▶ [Problem description]: Rewrite every line from the one holding "Spray humidifiers (475, 2259)" through the end of the material, inclusive, keeping the requests unchanged and multiplying only the answer coordinates by 1.8, rounded to whole numbers with halves going up. Leave the pictures out.

▶ [Data extract]:
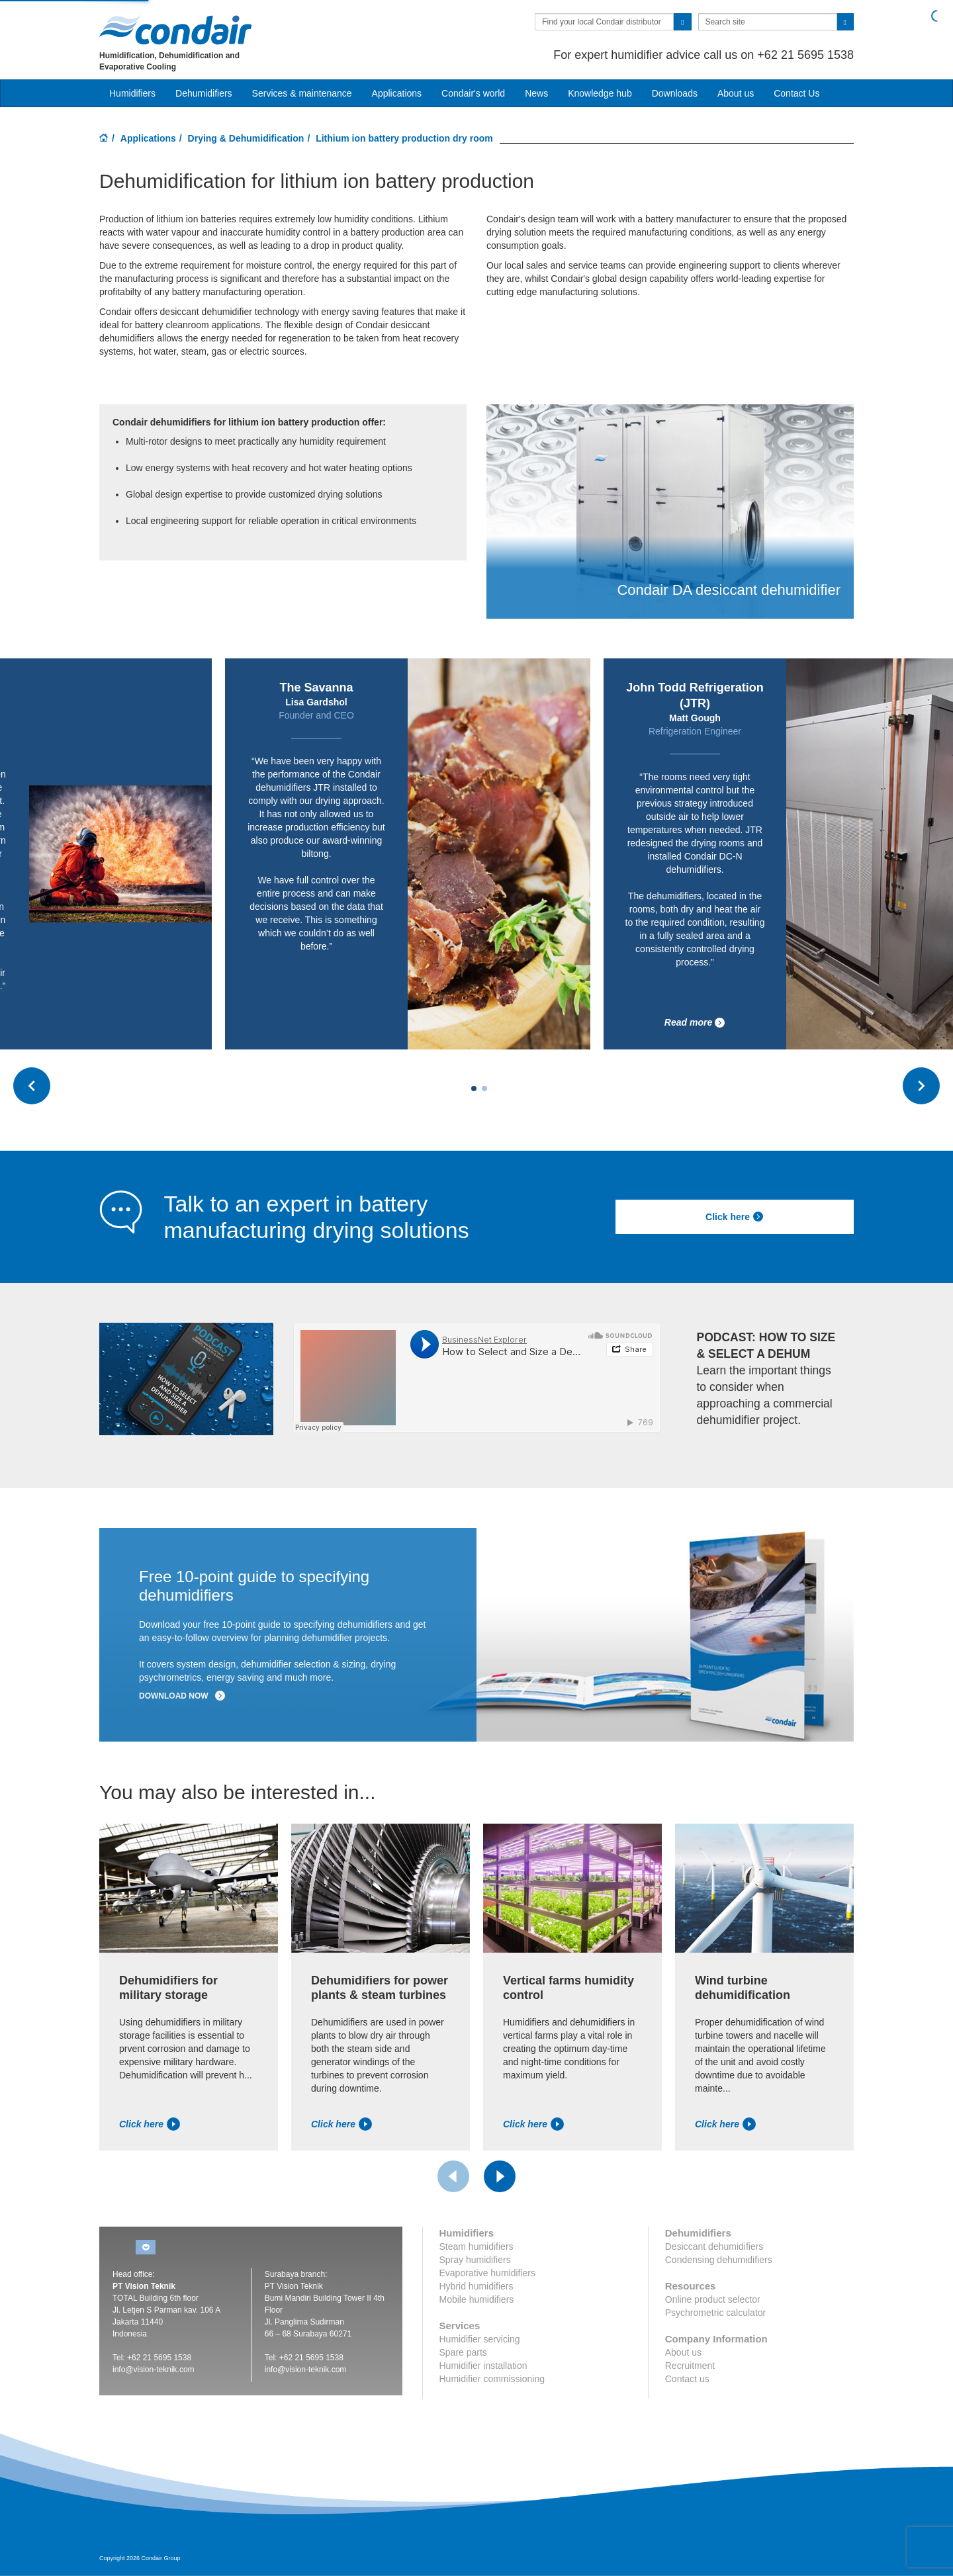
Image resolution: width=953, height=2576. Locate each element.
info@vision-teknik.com (154, 2369)
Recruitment (690, 2365)
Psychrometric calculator (715, 2312)
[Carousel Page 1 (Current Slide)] (473, 1088)
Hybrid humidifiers (476, 2286)
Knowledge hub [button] (600, 93)
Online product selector (712, 2299)
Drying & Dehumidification (246, 138)
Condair (175, 30)
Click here (734, 1217)
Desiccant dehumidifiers (714, 2246)
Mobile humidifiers (476, 2299)
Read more (694, 1022)
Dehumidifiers (203, 93)
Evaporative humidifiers (487, 2273)
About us (735, 93)
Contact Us (796, 93)
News (536, 93)
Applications (148, 138)
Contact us (687, 2379)
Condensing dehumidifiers (718, 2259)
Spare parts (463, 2352)
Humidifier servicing (479, 2339)
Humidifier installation (483, 2365)
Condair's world (473, 93)
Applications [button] (397, 93)
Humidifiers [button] (132, 93)
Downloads (675, 93)
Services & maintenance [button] (302, 93)
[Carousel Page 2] (484, 1088)
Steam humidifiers (476, 2246)
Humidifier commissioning (492, 2379)
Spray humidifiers (475, 2259)
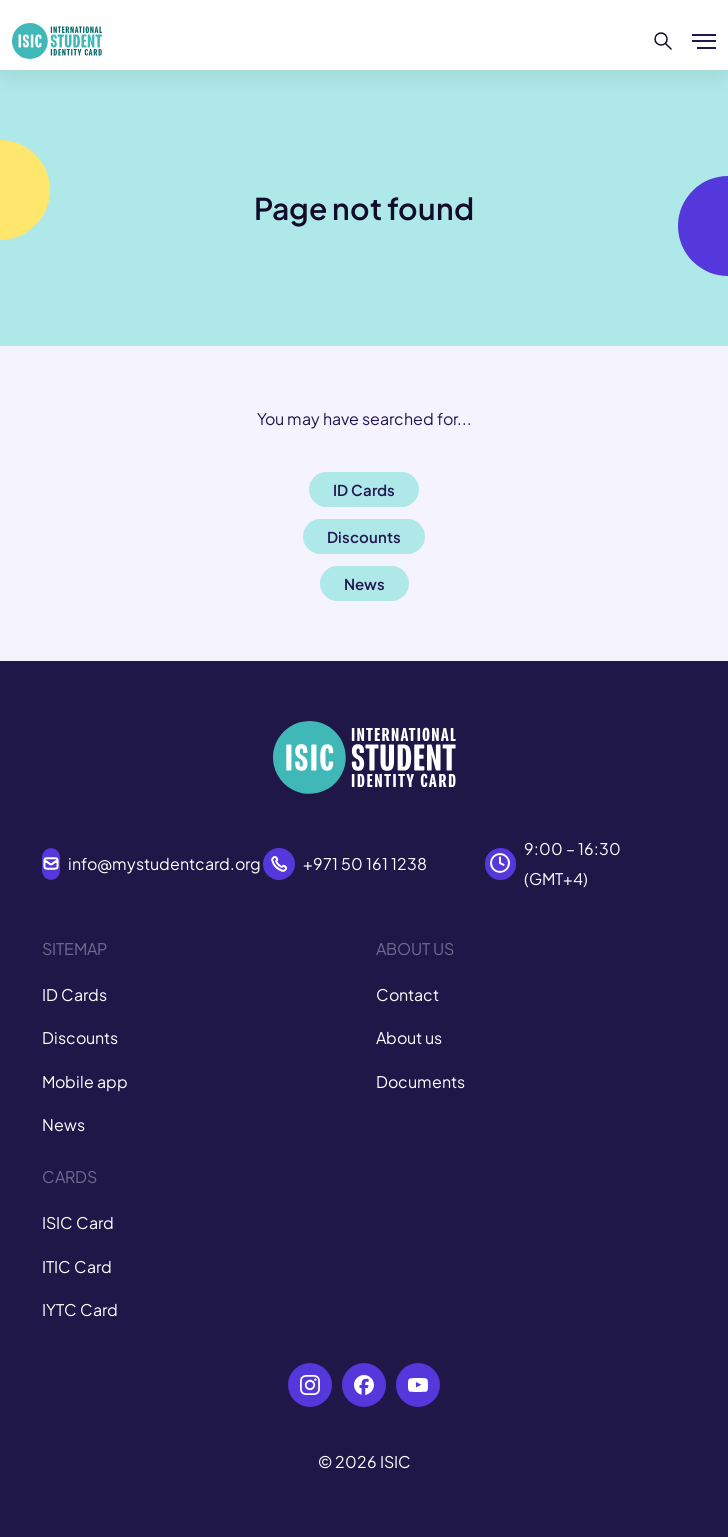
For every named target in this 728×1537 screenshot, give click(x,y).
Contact (407, 994)
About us (409, 1037)
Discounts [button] (364, 536)
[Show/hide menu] (704, 41)
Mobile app (85, 1081)
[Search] (663, 41)
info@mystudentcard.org (164, 863)
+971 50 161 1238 (365, 863)
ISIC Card (78, 1222)
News (63, 1124)
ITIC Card (77, 1266)
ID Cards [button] (364, 489)
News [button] (364, 583)
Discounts (80, 1037)
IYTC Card (80, 1309)
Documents (420, 1081)
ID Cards (74, 994)
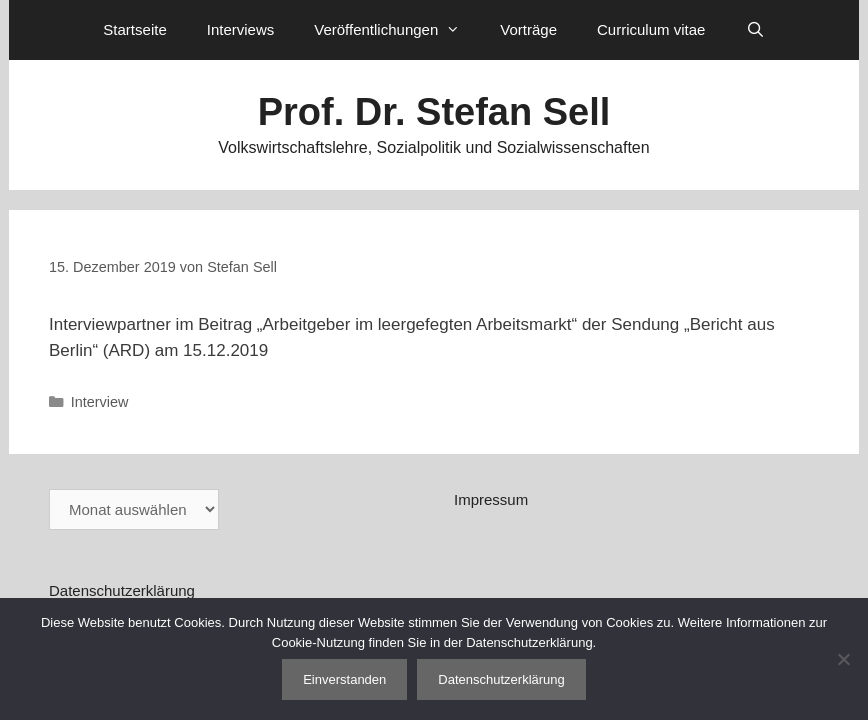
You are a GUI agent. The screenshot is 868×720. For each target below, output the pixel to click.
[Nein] (843, 659)
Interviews (241, 29)
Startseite (134, 29)
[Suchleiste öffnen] (754, 30)
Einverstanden (344, 679)
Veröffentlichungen (397, 30)
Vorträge (528, 29)
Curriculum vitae (651, 29)
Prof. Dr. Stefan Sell (434, 112)
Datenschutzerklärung (122, 590)
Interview (100, 402)
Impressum (491, 499)
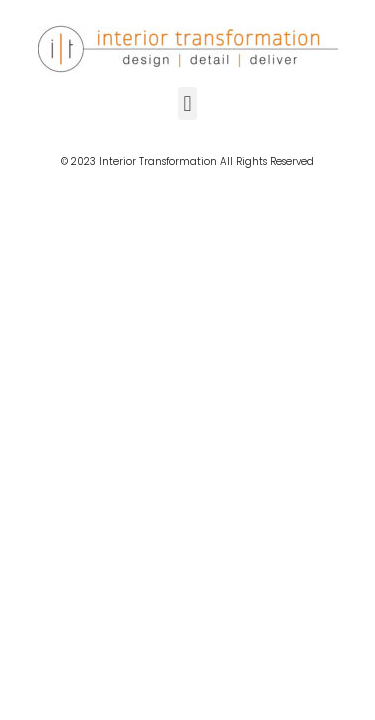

▶ [Full answer]:
Spray humidifiers (855, 4066)
For every named target in this 728×1537 screenshot, give click(x,y).
Contact (733, 1789)
About us (736, 1867)
Discounts [button] (655, 965)
[Show/hide menu] (1267, 74)
Mobile app (153, 1946)
[Search] (1193, 74)
info@mystudentcard.org (295, 1553)
+971 50 161 1238 (657, 1553)
ISIC Card (140, 2200)
News (113, 2023)
ITIC Card (139, 2279)
ID Cards [button] (655, 880)
News [button] (655, 1049)
Discounts (144, 1867)
IYTC Card (144, 2356)
Documents (756, 1946)
ID Cards (133, 1789)
You are a GUI agent. The screenshot is 868×720. For each target below, output the pixel to click.
[Nein] (1517, 1186)
Interviews (434, 52)
Startseite (241, 52)
[Suchleiste öffnen] (1357, 54)
Einverstanden (619, 1222)
Veröffentlichungen (715, 54)
Vorträge (950, 52)
Curriculum vitae (1172, 52)
Prof. Dr. Stefan Sell (781, 202)
Datenschutzerklärung (220, 1062)
Interview (180, 724)
Impressum (884, 898)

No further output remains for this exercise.